Society of Consumer Affairs Professionals in Business
- Formation: 1973; 53 years ago
- Headquarters: Virginia, United States
- Region served: USA and Canada
- Website: http://www.socap.org

= Society of Consumer Affairs Professionals in Business =

Trade organization

The "Society of Consumer Affairs Professionals in Business", also known as SOCAP International, is a trade organization which represents the profession of customer care across all industries. It was founded in 1973.

SOCAP "Society of Consumer Affairs Professionals") is a non-profit trade association, governed by a board of directors and a set of bylaws. SOCAP exists to provide members with a resource for industry education and networking among colleagues.
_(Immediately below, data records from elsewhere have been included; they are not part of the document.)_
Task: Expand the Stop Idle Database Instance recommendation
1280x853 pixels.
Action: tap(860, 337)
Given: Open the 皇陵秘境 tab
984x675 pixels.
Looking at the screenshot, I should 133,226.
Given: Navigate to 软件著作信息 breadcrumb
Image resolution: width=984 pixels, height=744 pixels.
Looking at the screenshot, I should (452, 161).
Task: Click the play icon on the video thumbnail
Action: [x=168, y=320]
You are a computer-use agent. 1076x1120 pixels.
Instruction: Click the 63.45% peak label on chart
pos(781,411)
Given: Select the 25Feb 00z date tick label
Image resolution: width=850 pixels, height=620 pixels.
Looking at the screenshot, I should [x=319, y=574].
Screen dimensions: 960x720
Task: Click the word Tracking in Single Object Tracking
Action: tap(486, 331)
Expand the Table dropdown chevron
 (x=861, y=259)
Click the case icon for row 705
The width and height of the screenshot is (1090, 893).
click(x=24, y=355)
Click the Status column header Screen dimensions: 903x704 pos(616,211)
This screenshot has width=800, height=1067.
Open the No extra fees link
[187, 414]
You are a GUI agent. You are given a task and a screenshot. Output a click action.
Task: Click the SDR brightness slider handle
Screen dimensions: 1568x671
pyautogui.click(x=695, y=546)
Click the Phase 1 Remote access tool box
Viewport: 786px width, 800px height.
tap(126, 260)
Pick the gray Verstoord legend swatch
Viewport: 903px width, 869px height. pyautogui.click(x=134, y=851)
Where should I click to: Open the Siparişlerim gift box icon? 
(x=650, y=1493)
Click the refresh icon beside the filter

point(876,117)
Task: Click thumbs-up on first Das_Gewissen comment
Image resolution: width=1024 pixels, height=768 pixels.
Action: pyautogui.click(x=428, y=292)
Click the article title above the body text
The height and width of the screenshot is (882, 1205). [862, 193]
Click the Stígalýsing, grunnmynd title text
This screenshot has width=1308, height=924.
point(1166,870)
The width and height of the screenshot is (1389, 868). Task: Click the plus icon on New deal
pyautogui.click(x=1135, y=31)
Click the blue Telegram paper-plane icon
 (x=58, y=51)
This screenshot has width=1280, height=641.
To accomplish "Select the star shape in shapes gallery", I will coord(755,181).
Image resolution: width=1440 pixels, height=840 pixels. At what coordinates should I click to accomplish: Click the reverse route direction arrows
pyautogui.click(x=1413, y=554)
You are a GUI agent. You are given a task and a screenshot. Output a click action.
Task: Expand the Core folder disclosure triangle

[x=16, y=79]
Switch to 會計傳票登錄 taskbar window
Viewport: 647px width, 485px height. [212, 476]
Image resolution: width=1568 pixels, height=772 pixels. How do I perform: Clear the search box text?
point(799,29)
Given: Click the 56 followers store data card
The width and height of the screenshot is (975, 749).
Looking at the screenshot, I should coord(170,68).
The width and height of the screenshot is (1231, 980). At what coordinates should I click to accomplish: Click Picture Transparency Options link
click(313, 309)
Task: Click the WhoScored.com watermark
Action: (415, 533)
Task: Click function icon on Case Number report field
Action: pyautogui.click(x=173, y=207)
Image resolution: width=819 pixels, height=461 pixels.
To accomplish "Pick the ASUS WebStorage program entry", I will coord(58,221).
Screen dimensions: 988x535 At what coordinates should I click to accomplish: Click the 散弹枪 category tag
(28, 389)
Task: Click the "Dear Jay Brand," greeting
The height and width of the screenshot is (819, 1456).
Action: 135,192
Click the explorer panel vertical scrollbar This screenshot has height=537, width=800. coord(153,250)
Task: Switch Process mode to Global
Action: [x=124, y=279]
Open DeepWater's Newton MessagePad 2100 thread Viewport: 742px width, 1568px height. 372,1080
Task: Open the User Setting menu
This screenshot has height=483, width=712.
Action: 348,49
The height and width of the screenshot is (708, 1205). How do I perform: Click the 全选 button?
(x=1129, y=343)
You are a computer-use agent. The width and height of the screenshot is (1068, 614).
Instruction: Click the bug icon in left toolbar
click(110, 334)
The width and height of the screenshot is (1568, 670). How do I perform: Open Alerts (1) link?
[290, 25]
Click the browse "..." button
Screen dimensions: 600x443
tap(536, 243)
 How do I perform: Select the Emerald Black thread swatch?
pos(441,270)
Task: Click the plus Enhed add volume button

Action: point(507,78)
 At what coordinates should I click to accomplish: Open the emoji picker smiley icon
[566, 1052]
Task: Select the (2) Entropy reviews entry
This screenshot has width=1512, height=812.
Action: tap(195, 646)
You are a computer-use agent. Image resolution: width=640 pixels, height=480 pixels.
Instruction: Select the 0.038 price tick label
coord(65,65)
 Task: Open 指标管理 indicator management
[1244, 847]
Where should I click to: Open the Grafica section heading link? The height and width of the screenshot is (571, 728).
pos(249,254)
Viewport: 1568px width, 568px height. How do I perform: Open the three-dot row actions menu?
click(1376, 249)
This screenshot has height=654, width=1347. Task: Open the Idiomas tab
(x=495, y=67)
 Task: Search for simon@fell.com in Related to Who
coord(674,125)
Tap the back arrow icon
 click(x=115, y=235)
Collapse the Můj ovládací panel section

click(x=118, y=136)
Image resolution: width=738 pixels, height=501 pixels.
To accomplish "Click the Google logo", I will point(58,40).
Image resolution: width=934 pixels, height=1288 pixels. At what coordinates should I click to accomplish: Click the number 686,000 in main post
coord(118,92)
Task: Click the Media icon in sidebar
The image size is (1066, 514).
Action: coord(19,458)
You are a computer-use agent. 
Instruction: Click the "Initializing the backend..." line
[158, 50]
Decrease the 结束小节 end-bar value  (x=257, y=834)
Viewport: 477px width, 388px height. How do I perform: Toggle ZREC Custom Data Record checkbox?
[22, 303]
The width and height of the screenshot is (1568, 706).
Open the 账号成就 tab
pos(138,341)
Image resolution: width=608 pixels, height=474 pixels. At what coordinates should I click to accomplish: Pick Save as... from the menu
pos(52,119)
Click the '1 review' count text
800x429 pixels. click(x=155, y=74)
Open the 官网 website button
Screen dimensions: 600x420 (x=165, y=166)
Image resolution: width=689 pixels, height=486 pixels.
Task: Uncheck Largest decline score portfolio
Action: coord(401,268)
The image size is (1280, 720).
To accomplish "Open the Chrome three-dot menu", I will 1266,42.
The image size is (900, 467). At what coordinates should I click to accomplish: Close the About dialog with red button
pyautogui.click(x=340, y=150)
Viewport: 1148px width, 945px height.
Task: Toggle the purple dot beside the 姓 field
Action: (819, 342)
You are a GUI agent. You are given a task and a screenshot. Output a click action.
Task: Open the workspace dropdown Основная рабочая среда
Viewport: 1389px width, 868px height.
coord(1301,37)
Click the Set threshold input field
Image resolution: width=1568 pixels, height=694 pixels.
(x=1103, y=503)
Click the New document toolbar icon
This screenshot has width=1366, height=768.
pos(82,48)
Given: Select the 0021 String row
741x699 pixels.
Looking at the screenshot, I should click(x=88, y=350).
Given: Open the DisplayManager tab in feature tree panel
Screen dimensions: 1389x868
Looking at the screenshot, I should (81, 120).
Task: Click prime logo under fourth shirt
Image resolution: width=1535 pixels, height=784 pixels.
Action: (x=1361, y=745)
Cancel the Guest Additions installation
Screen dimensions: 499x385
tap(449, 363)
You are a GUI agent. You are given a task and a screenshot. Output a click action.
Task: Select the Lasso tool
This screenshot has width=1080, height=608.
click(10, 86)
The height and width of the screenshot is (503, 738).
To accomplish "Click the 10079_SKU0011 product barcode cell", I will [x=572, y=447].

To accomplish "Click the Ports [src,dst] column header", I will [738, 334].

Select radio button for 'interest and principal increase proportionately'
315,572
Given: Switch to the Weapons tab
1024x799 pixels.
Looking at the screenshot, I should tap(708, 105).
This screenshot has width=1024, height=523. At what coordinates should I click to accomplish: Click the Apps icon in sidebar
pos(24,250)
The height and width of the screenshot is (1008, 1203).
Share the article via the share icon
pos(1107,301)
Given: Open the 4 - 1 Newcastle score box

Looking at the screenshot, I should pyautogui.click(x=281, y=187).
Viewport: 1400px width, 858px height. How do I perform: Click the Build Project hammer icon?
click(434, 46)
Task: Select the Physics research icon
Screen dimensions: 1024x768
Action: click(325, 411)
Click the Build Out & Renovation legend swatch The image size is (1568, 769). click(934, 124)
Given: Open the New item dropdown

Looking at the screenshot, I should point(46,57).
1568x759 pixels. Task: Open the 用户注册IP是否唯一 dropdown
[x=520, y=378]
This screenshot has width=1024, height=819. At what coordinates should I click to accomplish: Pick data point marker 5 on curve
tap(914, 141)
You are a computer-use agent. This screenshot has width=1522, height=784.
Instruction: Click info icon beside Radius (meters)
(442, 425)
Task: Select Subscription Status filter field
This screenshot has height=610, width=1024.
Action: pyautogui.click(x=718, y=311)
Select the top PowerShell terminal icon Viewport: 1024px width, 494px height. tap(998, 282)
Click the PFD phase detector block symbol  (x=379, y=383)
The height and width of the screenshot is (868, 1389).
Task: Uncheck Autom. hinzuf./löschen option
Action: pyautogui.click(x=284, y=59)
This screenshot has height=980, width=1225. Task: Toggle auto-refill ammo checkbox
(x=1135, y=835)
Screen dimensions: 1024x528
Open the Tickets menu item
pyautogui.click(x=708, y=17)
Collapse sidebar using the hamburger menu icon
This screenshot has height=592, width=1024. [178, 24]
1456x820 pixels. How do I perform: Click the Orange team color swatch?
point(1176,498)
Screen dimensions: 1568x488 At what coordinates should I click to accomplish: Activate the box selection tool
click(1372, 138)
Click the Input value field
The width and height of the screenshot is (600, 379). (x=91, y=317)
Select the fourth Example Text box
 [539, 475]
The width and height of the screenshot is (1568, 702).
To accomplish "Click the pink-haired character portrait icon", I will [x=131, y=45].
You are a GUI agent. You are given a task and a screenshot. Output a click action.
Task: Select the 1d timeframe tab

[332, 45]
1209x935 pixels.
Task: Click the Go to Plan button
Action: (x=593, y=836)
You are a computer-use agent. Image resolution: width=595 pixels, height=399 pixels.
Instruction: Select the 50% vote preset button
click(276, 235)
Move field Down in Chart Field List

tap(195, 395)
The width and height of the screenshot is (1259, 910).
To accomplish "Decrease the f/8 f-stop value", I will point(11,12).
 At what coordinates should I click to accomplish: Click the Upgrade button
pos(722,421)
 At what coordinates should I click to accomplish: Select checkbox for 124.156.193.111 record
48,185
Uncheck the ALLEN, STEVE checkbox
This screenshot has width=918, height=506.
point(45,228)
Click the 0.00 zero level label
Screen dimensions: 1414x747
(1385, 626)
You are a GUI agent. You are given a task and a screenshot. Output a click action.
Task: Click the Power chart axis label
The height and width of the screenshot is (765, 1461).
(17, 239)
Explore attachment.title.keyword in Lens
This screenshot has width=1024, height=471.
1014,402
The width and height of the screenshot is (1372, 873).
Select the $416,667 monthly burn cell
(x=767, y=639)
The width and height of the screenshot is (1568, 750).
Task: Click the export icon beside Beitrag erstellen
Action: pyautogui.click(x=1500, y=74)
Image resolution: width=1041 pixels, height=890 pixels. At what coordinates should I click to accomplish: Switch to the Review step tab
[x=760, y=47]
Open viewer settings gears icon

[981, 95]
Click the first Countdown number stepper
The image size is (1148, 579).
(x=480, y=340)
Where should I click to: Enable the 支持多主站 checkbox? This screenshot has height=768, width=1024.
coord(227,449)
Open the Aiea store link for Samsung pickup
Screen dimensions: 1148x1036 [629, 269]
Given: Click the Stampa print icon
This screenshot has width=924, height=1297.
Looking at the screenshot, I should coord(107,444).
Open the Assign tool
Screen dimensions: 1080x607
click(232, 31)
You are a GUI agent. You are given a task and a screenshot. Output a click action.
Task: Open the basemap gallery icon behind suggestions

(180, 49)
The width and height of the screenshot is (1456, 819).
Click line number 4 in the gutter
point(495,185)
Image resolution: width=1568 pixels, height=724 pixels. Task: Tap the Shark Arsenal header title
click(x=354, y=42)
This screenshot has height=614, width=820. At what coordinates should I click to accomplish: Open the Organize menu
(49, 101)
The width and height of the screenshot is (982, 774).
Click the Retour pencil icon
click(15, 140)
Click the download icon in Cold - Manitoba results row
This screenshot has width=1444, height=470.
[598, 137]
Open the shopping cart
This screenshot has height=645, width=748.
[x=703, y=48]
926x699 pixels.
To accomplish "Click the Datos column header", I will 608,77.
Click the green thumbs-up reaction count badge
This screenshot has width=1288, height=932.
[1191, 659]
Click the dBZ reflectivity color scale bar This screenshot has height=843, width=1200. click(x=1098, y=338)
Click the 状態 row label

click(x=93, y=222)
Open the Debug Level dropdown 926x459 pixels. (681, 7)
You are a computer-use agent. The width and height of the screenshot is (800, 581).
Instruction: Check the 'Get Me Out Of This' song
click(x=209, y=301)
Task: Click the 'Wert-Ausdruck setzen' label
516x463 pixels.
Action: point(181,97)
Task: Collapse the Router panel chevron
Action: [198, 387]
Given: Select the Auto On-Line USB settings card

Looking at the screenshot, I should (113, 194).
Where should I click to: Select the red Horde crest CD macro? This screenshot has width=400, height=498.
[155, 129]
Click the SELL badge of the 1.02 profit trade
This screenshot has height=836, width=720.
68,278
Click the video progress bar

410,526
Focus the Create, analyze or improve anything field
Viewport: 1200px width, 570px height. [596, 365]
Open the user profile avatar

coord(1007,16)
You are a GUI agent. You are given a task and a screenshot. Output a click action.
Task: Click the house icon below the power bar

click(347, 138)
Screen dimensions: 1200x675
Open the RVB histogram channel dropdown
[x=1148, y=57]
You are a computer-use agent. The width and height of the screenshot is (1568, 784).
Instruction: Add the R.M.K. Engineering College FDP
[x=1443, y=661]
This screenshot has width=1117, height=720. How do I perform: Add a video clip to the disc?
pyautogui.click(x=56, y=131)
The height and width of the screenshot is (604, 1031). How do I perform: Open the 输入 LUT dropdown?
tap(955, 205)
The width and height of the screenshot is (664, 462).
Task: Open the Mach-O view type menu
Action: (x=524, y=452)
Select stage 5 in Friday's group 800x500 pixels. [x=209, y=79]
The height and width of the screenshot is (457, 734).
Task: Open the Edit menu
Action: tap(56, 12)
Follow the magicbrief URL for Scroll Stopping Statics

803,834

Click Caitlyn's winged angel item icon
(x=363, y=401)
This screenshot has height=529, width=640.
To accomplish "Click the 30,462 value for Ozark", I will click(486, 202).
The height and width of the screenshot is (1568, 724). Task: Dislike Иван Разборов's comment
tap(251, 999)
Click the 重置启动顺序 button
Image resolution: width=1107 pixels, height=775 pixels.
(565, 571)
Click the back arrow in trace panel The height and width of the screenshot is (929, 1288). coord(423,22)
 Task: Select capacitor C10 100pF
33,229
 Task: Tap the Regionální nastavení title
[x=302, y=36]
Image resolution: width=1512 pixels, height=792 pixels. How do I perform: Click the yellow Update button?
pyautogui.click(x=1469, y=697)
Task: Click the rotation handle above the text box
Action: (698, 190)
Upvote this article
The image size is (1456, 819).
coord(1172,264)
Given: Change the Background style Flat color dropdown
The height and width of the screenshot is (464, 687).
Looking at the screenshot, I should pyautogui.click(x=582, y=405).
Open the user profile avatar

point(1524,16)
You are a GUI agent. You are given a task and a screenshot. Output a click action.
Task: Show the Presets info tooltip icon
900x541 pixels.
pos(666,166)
SOCAP conducts two annual symposiums featuring nationally known speakers and authors, virtual and in-person community meetings, educational workshops and other member exchanges.

Timely Topics is a virtual monthly discussion on the latest issues. Tech Tuesday is a virtual technology expo where technology partners can demonstrate their products. Business Partner Spotlights are a forum for service partners to demonstrate their expertise. The Industry Communities for Auto, Retail, Consumer Packaged Goods, and Healthcare provide forums for members to engage in learning and discussions focused on the unique issues and best practices within their respective industries. Group bulletin boards enable quick and direct communication between members. Four Regional Communities offer virtual and in-person events, providing members with local networking opportunities and education from expert speakers.

A business partner directory is now available to connect members with technology and service partners in the customer care industry. Marie Shubin serves as the current CEO of SOCAP, while Jon Cox from the Wellness Pet Company holds the position of chairman of the board.